My Take On WannaCry

Reading media coverage of the WannaCry, ransomware attack has been excruciatingly frustrating because little to no information was offered on how infection happens and how to protect yourself.

This issue has been a bit frustrating and unhelpful as an IT professional and user if I didn’t find the right answers there is something seriously wrong.  I couldn’t find the important information in any of the mainstream articles so certainly a novice or amateur user would have no chance of protecting themselves.

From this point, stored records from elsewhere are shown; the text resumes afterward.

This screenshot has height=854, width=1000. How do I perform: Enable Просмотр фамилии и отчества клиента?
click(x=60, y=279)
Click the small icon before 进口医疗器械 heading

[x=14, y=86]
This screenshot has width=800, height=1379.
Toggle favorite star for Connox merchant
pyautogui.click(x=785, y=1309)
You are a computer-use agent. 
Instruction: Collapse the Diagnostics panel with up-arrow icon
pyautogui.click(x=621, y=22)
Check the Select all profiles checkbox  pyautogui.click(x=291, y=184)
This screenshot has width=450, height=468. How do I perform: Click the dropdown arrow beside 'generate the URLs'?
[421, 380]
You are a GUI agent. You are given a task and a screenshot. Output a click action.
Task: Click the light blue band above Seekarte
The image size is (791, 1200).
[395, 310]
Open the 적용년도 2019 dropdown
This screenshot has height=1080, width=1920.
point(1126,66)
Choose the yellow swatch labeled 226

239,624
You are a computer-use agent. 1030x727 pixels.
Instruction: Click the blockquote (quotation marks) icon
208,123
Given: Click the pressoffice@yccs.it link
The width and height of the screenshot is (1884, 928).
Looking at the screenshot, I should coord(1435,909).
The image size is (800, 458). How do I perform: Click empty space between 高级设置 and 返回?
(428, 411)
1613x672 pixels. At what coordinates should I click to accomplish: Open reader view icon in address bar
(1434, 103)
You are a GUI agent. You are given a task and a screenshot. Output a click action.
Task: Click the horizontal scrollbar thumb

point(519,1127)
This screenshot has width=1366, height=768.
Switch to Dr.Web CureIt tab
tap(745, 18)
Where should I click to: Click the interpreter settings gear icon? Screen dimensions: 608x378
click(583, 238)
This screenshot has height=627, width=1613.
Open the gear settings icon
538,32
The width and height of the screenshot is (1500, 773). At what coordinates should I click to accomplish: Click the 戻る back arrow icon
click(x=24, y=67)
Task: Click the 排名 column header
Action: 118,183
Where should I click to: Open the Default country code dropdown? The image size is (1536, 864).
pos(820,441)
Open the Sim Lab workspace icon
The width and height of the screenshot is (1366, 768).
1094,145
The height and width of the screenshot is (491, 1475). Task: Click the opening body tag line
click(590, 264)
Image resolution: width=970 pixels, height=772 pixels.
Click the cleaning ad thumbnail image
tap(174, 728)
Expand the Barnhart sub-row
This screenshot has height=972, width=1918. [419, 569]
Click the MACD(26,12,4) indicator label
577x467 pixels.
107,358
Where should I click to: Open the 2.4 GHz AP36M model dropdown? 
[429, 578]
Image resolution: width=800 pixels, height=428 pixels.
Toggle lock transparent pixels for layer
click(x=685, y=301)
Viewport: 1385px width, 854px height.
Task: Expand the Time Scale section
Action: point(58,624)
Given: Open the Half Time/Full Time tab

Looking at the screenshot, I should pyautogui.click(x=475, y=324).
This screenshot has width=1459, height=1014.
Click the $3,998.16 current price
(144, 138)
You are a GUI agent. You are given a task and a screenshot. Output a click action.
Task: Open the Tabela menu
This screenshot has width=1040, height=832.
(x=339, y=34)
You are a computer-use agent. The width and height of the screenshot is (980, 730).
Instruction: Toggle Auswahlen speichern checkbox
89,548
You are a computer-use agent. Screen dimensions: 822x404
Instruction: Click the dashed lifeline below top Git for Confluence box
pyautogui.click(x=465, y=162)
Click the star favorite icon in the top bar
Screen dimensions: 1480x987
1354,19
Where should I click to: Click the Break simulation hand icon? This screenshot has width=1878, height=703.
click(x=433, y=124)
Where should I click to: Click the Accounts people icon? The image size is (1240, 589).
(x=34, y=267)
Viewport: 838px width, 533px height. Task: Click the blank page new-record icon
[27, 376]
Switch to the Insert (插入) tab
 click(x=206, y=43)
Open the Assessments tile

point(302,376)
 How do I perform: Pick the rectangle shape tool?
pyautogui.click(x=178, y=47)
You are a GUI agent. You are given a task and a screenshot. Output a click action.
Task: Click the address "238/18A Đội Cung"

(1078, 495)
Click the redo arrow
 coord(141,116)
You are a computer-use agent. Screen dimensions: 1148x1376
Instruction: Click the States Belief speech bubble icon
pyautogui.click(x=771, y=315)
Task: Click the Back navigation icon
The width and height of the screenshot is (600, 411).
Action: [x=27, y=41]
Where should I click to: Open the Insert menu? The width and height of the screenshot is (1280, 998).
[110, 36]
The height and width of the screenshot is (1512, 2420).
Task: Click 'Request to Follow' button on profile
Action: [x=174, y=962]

How Did WannaCry Infect and Spread?

Long version here from Malwarebytes

One of the key ways is still the oldest “phishing” trick in the book, via e-mail which many users are tricked into opening infected attachments.  This was not readily available in media coverage and this simple warning or announcement could have prevented a lot of new infections.  I believe this is a key factor that has not been discussed since many networks will be behind NAT and external SMB services would be blocked, having users on the LAN install the worm is an easy way to get inside and spread the infection to areas that are hardened on the outside.

The more technical explanation there is an exploit called “ETERNALBLUE” which was a hacking tool leaked from the NSA which exploited a weakness in Microsoft’s implementation of SMB (Server Message Block/filesharing protocol).   This has been widely reported but the simple way to prevent automatic infection through this method has not.

Once infected the worm essentially scans your LAN and then the internet to spread the infection further which quickly multiplied the damage and scope of this attack.

How to protect yourself?

  1. First and foremost is to update your Microsoft Windows regardless of OS (whether you have XP, Vista, 7, 10, 12 or any Server) because all Microsoft versions are apparently impacted by MS17-010 ETERNALBLUE/WannaCry
  2. Disable SMB/Filesharing in Windows and if that is not possible at least use firewall settings to block SMB/filesharing/CIFS.
  3. If the above is not possible you should physically unplug any impacted machines from the network (it could be a simple as disabling all ports on your network/switch or even unplugging entire switches if possible).

Who is to blame?

There is plenty of blame to go around but currently a lot of it is coming from Microsoft who is blaming users for not patching and the NSA for hoarding these exploits and not notifying them or users beforehand.

In all fairness Microsoft did issue patches for even unsupported OS’s like Vista and XP on March 14th, 2017.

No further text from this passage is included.